賢者、お姫様の行き先を知る
「陛下、本当に良かったので?」
「宰相か。仕方のない判断だろう?あいつは継承権は第3位だ」
「確かに姉君を送り出すことができないのは理解していますが賢者に話もせずというのは」
「大丈夫だ。芯のあるやつなら、直にくるだろう」
謁見の間の扉が勢いよく開かれる。
そこには賢者とその弟子であるハイエルフの少女がいた。
俺はノアさんの気持ちを聞きたかった。仮に今回の政略結婚がノアさんの望む物であったのなら、俺はそれを受け入れる。ただそうでないのなら力尽くでもどうにかしたい。
「師匠、ノアは何処に行ったの?」
「エル....」
俺は弟子のエルに気を使われていることに気がつく。恐らく俺は今あんまりよくない顔をしているのだろう。

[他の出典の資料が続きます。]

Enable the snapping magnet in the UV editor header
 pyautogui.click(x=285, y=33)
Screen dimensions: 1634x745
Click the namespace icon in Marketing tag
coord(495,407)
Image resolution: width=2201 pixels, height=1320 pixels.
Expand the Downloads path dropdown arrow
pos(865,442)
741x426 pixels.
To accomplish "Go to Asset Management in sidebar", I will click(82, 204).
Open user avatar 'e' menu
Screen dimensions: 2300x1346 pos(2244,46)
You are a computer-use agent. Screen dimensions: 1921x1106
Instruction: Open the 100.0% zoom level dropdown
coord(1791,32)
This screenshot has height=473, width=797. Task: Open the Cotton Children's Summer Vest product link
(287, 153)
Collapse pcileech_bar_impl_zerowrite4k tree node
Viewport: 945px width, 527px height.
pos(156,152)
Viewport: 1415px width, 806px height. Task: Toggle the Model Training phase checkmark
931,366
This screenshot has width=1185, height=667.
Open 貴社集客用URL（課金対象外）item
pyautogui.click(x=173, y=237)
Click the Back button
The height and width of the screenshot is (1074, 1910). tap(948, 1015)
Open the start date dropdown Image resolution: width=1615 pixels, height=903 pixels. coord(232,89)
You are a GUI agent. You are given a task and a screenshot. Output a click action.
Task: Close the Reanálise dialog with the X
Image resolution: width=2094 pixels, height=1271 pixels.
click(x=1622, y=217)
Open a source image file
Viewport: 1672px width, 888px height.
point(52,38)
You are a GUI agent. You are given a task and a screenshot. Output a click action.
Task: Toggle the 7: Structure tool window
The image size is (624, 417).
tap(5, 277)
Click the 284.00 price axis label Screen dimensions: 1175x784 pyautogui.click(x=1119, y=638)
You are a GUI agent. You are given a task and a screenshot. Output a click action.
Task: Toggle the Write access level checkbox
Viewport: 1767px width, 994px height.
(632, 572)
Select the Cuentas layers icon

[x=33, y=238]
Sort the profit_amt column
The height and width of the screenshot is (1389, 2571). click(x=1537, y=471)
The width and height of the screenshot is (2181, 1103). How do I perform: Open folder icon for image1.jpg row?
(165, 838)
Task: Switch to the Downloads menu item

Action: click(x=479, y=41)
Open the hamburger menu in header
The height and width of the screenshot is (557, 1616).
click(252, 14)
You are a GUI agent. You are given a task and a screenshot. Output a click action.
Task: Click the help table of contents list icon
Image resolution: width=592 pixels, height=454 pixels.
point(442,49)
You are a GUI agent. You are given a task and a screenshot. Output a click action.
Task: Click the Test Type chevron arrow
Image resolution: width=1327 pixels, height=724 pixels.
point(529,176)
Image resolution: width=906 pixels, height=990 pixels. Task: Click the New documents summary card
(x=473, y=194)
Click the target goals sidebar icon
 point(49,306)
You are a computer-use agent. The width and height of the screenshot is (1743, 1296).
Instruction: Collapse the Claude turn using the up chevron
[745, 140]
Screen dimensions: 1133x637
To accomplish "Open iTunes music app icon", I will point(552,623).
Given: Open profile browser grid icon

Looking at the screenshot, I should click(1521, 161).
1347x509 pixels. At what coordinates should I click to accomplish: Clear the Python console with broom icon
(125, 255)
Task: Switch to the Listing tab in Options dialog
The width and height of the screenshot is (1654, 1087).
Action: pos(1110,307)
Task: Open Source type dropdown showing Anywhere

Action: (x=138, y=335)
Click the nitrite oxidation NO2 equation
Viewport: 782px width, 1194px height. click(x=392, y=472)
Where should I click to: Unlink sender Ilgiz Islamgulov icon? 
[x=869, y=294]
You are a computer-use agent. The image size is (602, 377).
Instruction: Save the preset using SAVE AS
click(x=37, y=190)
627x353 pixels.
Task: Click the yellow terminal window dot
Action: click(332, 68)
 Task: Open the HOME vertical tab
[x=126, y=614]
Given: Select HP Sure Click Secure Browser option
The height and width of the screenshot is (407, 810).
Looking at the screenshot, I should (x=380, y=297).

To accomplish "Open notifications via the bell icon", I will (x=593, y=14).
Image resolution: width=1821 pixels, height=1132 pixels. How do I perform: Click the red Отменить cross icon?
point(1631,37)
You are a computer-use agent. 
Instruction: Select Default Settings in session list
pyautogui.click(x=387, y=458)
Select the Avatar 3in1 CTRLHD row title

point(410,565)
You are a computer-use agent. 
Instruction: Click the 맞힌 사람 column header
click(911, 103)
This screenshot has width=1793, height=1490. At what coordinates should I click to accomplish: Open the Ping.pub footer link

「エル、心配かけたみたいだな。俺は今からノアさんに聞きたいことがあるからそれを追いかける」
「エルは今回もお留守番?」
少し悲しそうに聞いてくる。思えばエルを何処かにつれて行ってあげたことの方が少なかったかもしれない。
「いいや、今回は一緒に行こう」
「うん!」
今まで見たエルの笑顔で1番眩しいものだった。
覚悟の決まった俺は謁見の間に来ていた。皇帝陛下を呼んでもらい話をする為だ。
バンと勢いよく扉を開ける。そこにはもう陛下と宰相がいた。
「よく来たな、マギ」
「陛下こそよく俺がここにくるとわかりましたね」
「当たり前だ。人の動きを理解できずして皇帝などという地位には座れぬ」
「勉強になります。さて、陛下も本題はお分かりでしょう」
「ノアの件であるな」
「はい。何故、私には何も知らされていなかったのでしょう?」
「人質に出す小娘の遊びに付き合っていた使用人に我が家の事情をわざわざ知らせる必要があるか?」
「いえそれは....。しかし私は彼女の近衛です。知る権利はあると思いますが」
「ふむ。確かにそうかもしれぬな。嫁ぎ先だけは教えてやろう。アルストール家だ」
「ありがとうございます」
それだけを聞くと俺とエルは謁見の間を飛び出した。
「若いのう」
「陛下、よろしかったんですか?あんな言い方をして」
「まあ良いじゃろうて。どう転んでも帝国に損はない。アルストール家はわしの叔父の家じゃしな」
「こんな試すようなこと何度もなさるといよいよ賢者とノア様に出ていかれますよ?」
「可愛い娘に出ていかれるのは困るな。ほどほどにするか」
「そうしていただけると私も助かります」
この一件を仕組んだ皇帝陛下はさぞかし楽しそうだった。宰相は毎度の事ながら心労で疲弊していた。もしこれで賢者が帝国を出ていくといえば、もしこれでノア様が帝国を出ていかれればと考えるだけでも恐ろしい。こういう悪戯はこれっきりにして欲しいものだ。